§ **DIRECTIONS**
Would you please reproduce all the entries exactly, leaving the pictures out?

§ **DATA TO PROCESS**
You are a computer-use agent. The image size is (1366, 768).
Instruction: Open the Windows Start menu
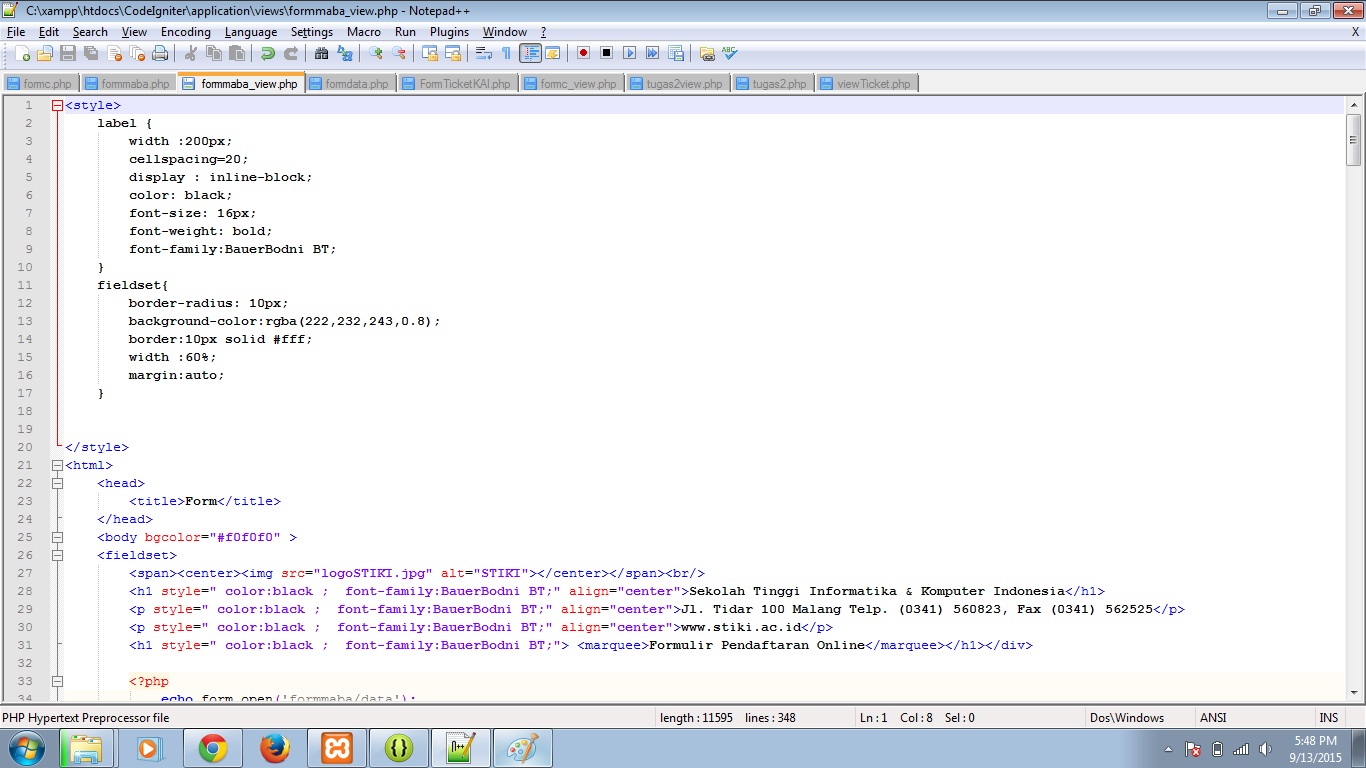[x=25, y=746]
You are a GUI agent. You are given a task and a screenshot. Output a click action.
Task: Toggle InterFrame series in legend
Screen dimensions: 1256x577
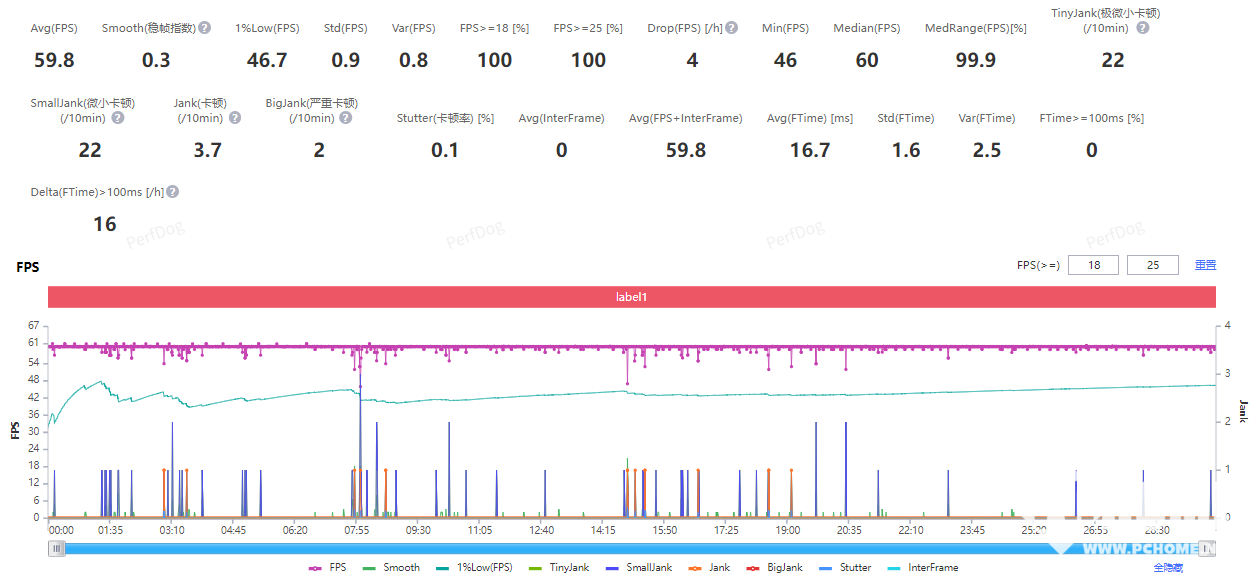923,568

§ **FINAL ANSWER**
You are a computer-use agent. The image size is (1366, 768).
Instruction: Open the Windows Start menu
[x=25, y=746]
You are a GUI agent. You are given a task and a screenshot. Output a click action.
Task: Toggle InterFrame series in legend
Screen dimensions: 1256x577
923,568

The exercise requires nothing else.